The restore registry: A resource for measuring and improving spinal muscular atrophy outcomes

Abstract

Spinal muscular atrophy (SMA) is a rapidly progressing neurologic disease, the genetic root cause of which is biallelic survival motor neuron 1 (SMN1) gene deletion/mutation. Dramatic changes in the SMA treatment landscape have altered the disease outlook. The RESTORE Registry was created to assess outcomes of patients receiving SMA treatment, provide information on efficacy and long-term safety of new/emerging treatments, document patient survival, and collect information on healthcare resource utilization (HCRU), caregiver burden, patient functional status, and quality of life. The RESTORE Registry is a prospective, multicenter, multinational, observational study. Participating centers include those involved in existing and evolving SMA registries (e.g., iSMAC, TreatNMD, NeuroNEXT, Cure SMA, SMArtCARE) and SMA treatment centers recruited de novo. Data from existing patients enrolled in partnering registries are transferred to the RESTORE Registry database. Data for newly diagnosed patients are added as they enroll. Follow-up is 15 years from enrollment or until death, whichever is earlier.
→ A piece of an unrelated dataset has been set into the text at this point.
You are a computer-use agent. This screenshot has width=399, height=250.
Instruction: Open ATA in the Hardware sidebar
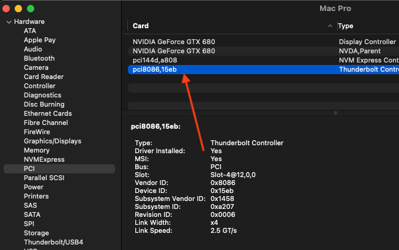click(x=30, y=31)
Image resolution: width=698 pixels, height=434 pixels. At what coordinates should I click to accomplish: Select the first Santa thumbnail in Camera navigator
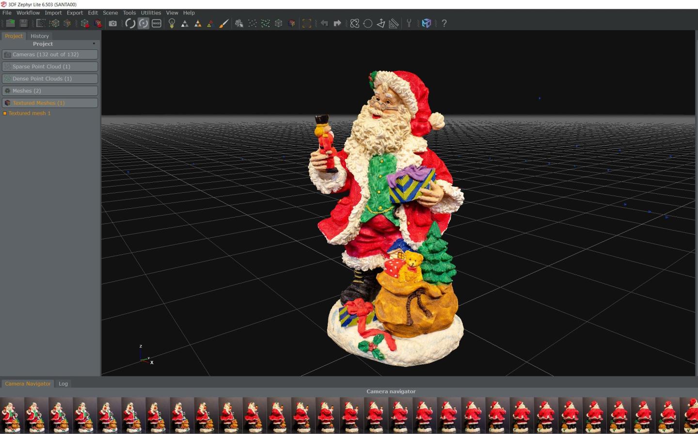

Assessments include SMA history and treatment, pulmonary, nutritional, and motor milestones, HCRU, work productivity and activity impairment, adverse events, quality of life, and survival. The RESTORE Registry has been established. As of April 2019, 15 sites have been activated in the US and 12 SMA patients have been enrolled. Registry sites are planned in Latin America, Europe, Turkey, the Middle East, Japan, among other regions, as part of its global expansion. The RESTORE Registry has begun recruiting SMA patients, allowing short- and long-term patient outcomes assessment and extended evaluation of emerging SMA treatments, including gene therapy.